━━ EXTRAIT DU TEXTE ━━

San Pietro s’organise autour d’une absence : la parole des soldats. Le film suivant de John Huston va la leur rendre. Après la victoire, l’armée lui commande un film sur les militaires atteints de troubles neuropsychiatriques (20 % du total des blessés) afin de prouver les avancées de la psychiatrie et de faciliter l’acceptation de ces victimes par la société civile. Let There Be Light s’organise lui aussi autour d’une absence : la guerre. Un seul horizon derrière les rescapés que Huston filme isolés derrière des hublots, à leur arrivée dans un port américain : le monument d’acier, opaque, compact, du bateau. A l’inverse, les scènes finales de rémission ouvrent grand l’espace, lors de parties de base-ball en plein air, devant le souvenir au loin du Mason General Hospital de Long Island. Entre-temps, grâce à l’écoute individuelle, à des thérapies de groupe, à des séances d’hypnose que Huston reproduira fidèlement dans Freud, passions secrètes en 1962, « la lumière se sera faite ». Moins celle de Dieu, on s’en doute, que celle de la raison et… du cinéma, tant Let There Be Light se trouve transpercé d’obliques, d’ombres, de travellings diagonaux parcourant les rangées d’hommes et les boxes où se déroulent les séances.

━━━
━━ EXTRAITS DE DONNÉES ━━

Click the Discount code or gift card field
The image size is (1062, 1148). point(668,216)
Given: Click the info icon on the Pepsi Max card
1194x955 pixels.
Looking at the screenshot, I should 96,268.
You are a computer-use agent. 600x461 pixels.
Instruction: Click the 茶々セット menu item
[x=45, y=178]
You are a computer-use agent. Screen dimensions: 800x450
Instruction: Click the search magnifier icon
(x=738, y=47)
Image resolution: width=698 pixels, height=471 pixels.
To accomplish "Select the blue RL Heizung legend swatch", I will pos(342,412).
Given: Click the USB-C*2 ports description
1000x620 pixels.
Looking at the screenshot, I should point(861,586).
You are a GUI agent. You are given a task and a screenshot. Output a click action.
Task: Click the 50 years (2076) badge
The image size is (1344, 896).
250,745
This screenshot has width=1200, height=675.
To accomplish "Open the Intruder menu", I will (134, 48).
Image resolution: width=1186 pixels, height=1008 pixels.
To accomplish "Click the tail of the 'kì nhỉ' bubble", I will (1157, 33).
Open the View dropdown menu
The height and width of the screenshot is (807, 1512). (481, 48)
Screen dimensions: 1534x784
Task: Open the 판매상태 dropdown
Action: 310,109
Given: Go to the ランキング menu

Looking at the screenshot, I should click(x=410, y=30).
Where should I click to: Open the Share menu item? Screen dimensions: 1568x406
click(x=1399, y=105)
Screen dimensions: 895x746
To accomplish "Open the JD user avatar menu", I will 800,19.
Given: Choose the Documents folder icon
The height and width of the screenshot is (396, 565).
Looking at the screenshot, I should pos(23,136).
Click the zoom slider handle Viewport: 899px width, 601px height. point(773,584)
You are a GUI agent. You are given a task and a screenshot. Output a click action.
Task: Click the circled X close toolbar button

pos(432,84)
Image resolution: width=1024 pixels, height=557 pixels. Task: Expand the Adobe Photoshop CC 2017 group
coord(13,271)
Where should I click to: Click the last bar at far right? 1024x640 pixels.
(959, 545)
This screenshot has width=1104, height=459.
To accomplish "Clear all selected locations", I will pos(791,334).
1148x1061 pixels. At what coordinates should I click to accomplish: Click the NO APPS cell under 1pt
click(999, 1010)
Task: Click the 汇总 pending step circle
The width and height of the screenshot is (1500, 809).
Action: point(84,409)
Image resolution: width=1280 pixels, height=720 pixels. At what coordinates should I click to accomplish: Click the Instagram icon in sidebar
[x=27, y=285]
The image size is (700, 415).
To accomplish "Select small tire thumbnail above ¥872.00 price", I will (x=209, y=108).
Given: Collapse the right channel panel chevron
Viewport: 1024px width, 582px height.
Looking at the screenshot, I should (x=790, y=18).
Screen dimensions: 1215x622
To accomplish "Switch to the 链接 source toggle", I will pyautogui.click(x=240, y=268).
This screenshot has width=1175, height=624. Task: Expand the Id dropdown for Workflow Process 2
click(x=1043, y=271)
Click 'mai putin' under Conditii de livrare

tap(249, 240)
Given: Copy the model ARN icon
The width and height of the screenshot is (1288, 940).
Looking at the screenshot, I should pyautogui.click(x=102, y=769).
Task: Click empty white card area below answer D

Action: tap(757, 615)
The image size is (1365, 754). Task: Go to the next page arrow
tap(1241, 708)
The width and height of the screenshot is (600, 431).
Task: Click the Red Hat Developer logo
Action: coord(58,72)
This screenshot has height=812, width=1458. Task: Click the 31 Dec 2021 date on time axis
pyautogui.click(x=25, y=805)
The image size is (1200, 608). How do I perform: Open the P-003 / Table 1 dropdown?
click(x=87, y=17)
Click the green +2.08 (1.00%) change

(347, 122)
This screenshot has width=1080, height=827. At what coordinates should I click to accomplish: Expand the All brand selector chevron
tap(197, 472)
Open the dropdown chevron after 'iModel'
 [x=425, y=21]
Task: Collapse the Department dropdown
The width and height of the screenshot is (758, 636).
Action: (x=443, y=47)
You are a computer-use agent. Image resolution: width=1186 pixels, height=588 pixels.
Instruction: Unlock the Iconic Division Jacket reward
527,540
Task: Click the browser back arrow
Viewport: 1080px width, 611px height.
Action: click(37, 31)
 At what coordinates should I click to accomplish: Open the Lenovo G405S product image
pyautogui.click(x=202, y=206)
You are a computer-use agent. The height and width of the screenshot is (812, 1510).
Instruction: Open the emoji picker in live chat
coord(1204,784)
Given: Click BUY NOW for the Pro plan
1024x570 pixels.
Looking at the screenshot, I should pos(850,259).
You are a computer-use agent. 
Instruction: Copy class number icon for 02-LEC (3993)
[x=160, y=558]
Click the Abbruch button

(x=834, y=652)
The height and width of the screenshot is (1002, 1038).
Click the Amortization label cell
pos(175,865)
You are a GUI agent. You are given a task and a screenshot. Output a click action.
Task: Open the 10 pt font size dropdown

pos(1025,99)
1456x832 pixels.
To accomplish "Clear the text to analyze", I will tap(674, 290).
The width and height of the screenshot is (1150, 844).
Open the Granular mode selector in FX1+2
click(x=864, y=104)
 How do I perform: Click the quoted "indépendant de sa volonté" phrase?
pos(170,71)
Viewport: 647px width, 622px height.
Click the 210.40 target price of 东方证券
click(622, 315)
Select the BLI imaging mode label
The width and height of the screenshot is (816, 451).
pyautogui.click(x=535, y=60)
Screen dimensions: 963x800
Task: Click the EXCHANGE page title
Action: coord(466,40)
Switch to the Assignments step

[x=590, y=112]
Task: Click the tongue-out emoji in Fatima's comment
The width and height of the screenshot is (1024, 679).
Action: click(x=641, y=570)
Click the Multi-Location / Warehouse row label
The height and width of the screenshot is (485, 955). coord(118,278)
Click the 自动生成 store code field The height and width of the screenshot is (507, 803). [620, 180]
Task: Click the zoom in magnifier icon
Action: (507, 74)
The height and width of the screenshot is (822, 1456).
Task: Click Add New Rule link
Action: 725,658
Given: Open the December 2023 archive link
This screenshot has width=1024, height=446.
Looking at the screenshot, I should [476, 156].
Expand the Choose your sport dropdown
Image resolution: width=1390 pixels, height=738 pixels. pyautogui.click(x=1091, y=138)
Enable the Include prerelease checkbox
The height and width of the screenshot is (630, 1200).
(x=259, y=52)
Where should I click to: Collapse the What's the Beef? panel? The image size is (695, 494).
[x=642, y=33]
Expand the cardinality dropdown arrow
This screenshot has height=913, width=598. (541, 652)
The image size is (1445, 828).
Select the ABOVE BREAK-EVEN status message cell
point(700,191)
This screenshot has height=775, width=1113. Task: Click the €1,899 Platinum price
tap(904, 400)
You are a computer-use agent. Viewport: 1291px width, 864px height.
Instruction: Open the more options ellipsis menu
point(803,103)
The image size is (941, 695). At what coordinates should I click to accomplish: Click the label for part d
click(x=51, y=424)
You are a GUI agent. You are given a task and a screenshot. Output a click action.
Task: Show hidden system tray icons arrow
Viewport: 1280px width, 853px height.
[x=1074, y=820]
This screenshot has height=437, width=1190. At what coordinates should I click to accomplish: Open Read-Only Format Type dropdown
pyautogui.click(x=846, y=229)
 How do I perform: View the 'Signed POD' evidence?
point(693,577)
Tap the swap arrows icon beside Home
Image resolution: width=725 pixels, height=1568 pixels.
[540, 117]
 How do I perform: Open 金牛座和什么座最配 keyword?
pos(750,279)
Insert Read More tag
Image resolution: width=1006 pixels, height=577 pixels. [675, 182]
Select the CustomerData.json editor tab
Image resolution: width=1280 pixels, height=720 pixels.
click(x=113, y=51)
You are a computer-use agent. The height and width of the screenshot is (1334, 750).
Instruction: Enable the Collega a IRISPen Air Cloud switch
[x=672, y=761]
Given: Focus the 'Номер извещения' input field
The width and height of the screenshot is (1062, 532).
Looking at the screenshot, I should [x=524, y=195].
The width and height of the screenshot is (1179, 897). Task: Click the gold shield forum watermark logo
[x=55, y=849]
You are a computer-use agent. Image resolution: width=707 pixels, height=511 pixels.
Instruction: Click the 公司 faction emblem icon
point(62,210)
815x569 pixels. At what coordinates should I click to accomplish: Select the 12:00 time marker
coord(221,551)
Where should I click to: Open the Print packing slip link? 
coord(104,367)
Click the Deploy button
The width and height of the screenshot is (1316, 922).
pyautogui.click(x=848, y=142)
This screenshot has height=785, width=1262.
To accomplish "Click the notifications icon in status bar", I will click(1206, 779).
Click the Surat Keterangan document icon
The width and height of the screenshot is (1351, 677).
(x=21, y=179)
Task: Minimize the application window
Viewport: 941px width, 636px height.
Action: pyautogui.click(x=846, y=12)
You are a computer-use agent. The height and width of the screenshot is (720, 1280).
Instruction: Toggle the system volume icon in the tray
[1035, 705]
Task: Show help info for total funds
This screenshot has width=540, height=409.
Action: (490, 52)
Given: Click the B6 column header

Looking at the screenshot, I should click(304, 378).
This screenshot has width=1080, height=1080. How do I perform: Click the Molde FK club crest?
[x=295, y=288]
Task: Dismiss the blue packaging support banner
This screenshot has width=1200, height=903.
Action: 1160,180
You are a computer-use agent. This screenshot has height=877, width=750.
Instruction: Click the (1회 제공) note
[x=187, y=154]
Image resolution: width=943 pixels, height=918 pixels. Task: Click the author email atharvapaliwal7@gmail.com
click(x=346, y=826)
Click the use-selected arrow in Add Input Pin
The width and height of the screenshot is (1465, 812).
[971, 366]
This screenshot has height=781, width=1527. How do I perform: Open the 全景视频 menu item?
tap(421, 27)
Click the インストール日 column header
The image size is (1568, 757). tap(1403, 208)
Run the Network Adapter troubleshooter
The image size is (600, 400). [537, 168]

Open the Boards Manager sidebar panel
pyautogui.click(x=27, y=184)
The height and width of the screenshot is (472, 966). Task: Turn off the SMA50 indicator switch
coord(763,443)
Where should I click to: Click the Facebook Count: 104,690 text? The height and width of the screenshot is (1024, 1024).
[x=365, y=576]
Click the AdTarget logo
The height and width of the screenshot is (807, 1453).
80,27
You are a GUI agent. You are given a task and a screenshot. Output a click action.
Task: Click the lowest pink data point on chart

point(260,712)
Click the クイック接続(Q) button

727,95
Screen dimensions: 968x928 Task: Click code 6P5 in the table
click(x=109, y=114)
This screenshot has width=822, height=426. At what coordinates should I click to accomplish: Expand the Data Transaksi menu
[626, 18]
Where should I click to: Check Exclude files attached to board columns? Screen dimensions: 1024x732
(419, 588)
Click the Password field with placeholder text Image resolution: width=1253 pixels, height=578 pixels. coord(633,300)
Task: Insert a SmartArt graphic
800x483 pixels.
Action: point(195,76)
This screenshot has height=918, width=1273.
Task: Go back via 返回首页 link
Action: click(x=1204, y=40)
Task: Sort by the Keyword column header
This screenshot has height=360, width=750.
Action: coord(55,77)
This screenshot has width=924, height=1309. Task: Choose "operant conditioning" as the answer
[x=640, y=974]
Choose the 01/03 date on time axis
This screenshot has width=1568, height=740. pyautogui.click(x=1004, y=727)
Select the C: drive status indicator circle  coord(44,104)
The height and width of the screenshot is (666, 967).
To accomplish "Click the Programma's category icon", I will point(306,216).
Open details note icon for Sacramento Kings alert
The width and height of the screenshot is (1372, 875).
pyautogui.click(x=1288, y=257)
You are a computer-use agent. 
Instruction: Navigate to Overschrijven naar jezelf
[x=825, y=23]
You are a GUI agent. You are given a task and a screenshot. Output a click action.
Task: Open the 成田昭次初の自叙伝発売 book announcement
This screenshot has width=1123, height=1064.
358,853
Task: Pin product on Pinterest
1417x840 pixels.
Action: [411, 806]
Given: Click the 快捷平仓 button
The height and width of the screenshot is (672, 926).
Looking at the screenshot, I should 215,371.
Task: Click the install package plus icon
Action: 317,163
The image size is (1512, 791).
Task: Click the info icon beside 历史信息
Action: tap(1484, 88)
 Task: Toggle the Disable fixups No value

━━━

## [QUESTIONS À TRAITER]
1. D'après le passage sur les films de John Huston, quelle part du total des blessés représentaient les militaires atteints de troubles neuropsychiatriques ?
2. Relevez l'ensemble des titres de films mentionnés dans le passage sur les films de John Huston.

## [RÉPONSES PAR QUESTION]
1. 20 % du total des blessés.

2. San Pietro ; Let There Be Light ; Freud, passions secrètes